-- WHAT THE TASK REQUIRES --
Please output the lines from the one with "Task: Expand the Available status dropdown" through the end of the data exactly as written, omitting all pictures.
========================================
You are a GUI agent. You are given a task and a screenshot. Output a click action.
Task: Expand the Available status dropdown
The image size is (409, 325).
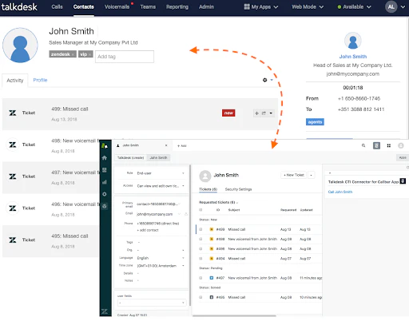click(354, 7)
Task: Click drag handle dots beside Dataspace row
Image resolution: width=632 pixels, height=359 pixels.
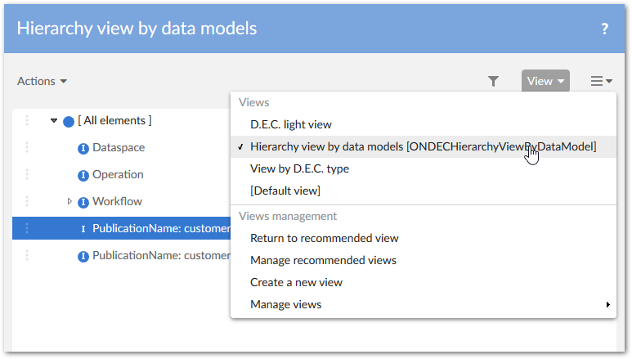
========================================
-- SOLVED EXERCISE --
Task: Expand the Available status dropdown
The image size is (409, 325).
click(354, 7)
Task: Click drag handle dots beside Dataspace row
Image resolution: width=632 pixels, height=359 pixels.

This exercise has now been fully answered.